Jessica, a 20-year-old NYU Paris anthropology student from California and another first-time foreign voter, said she wanted to make sure she even votes abroad because she feels “voting is important , it is a form of political activism and that as a student it is my responsibility to shape the future”.

Although she thinks voting in itself is important, she said she felt compelled to do so because several issues are important to her, including climate change, gun safety and right to abortion.

Chloe said, “It’s important for young people to learn about hot topics and vote.”

Volunteers at Vote from Abroad events also help overseas voters check the status of their ballots. Pavel said he mailed in his ballot three weeks ago but was still waiting for an email to let him know it had been received. One of the volunteers called Pavel’s local election office and, after being put on hold several times, someone on the other end of the line told him to call back on Tuesday to see if the ballot had been received. .

Following the registration event, Matthew, a 35-year-old life coach from Florida who had contacted Vote from Abroad volunteers to help him send in his completed ballot, expressed his frustration with the overseas voting process.
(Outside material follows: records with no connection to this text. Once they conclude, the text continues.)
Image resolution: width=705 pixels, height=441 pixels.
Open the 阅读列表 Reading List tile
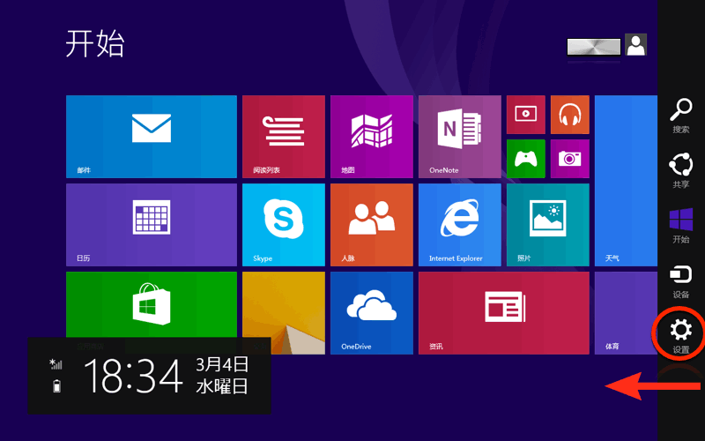[x=283, y=137]

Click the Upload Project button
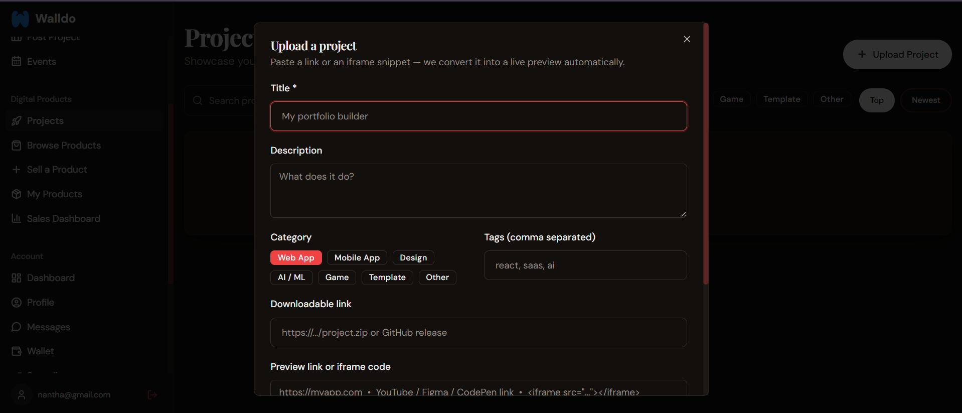point(897,54)
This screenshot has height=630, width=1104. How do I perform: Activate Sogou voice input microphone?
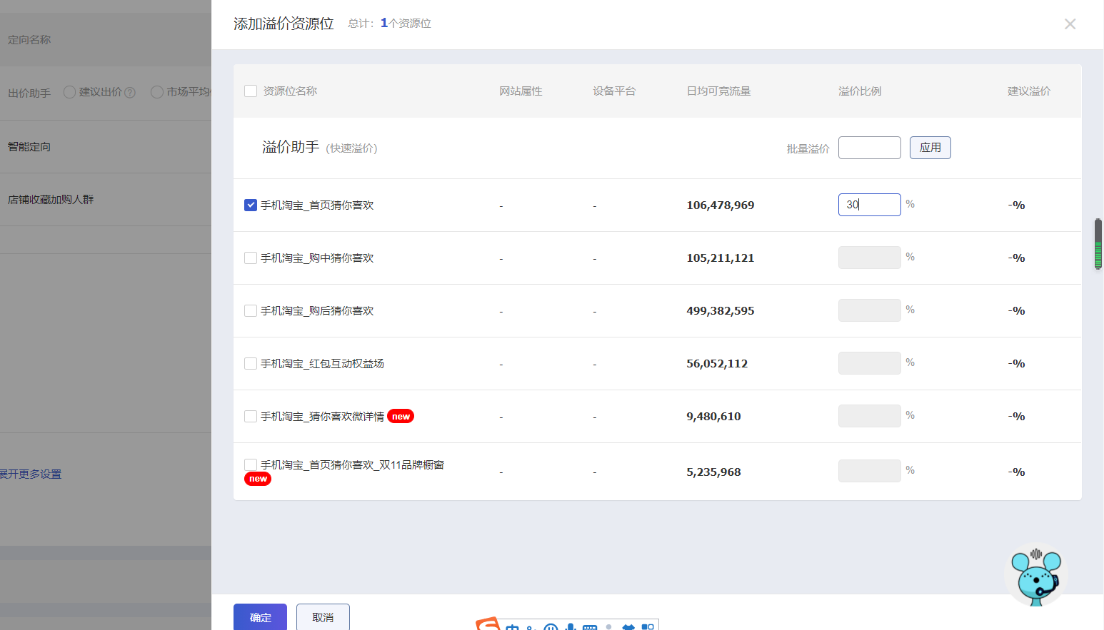pos(570,627)
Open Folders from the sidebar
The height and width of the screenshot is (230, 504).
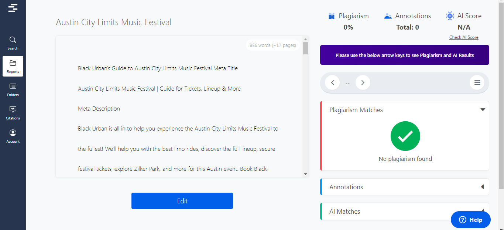13,90
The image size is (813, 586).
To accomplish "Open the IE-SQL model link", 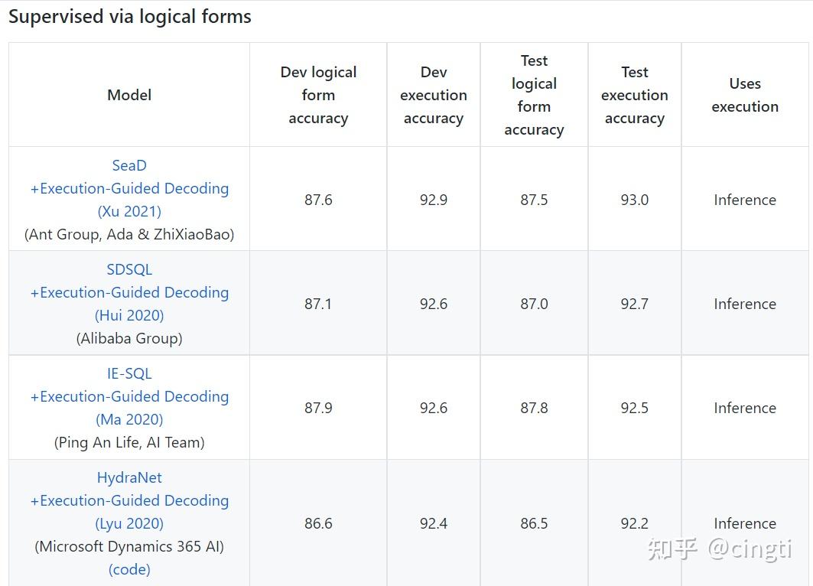I will 129,373.
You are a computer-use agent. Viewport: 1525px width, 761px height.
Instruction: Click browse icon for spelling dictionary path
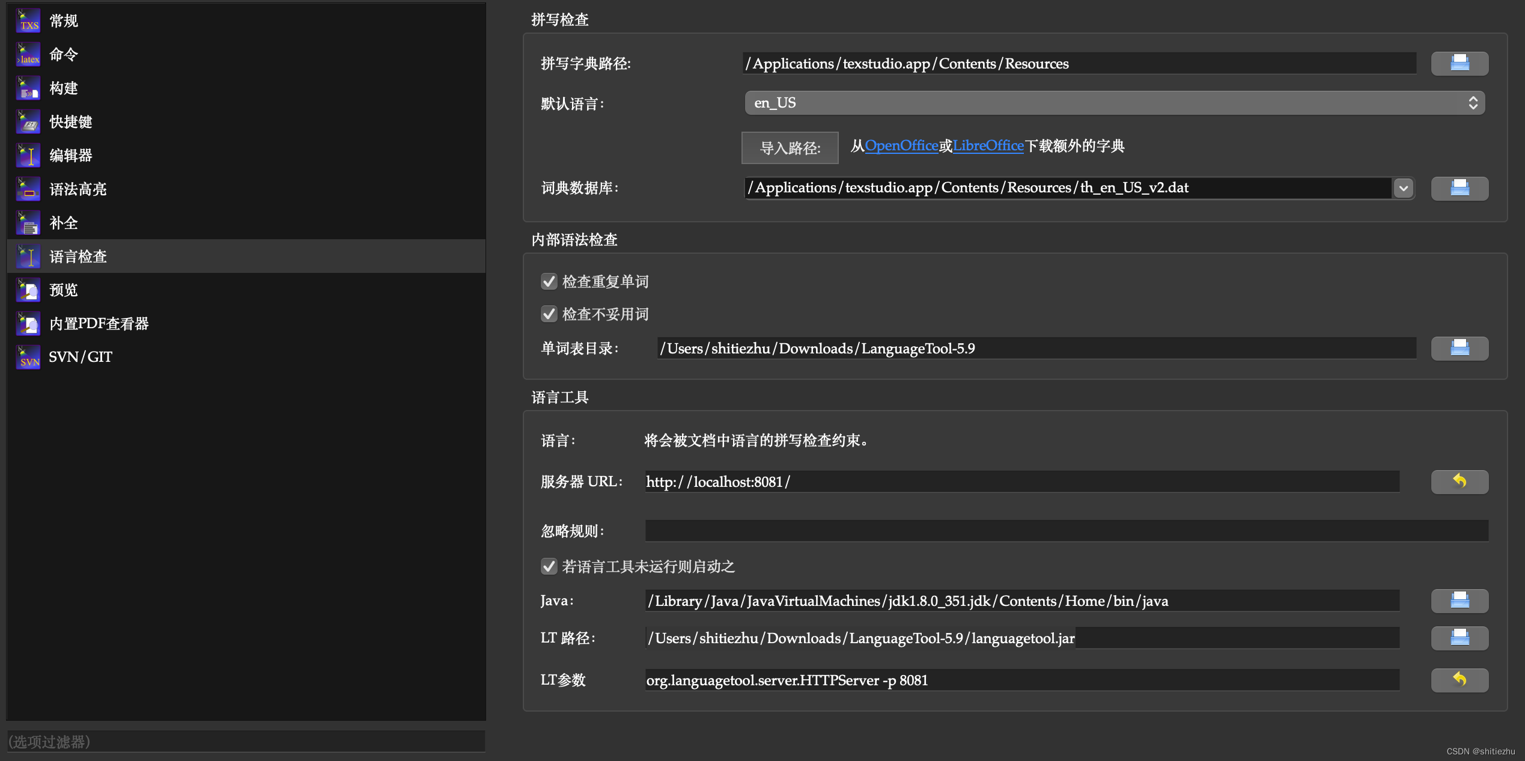click(1459, 63)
He said the instructions accompanying the ballot were ‘vague and long’, that there are ‘many little tricks that can invalidate a ballot’ and that ‘the ballot itself is complicated, as various referendums are often poorly worded’. .

Also, because voting guidelines differ from state to state, Matthew said Vote from Abroad volunteers weren’t able to provide him with much help and “just repeated the same vague instructions. and unnecessary”.

Although he had registered to vote for the first time, he had not yet sent his ballot because he feared that it would not be counted due to a technicality.

Matthew said he really wanted to vote in this election because he feels “the gubernatorial and senate elections in my state are really important this year.” He concluded by saying that “the [US] voting system is designed to discourage people [from voting]. It’s been that way since the founding of the country and it’s not going to change because none of the parties has the political will to do so.”

Vote from Abroad will continue to organize voter registration events and provide support in the weeks leading up to the November 8 midterm elections. The next ones will be this Saturday and Sunday from 12 p.m. to 6 p.m. at the English bookstore Shakespeare & Company and the Zoom the Vote events every Tuesday, Wednesday and Sunday. Foreign voters can also contact +33 OH GOD VOTE for assistance.


Not all news on the site expresses the point of view of the site, but we transmit this news automatically and translate it through programmatic technology on the site and not from a human editor.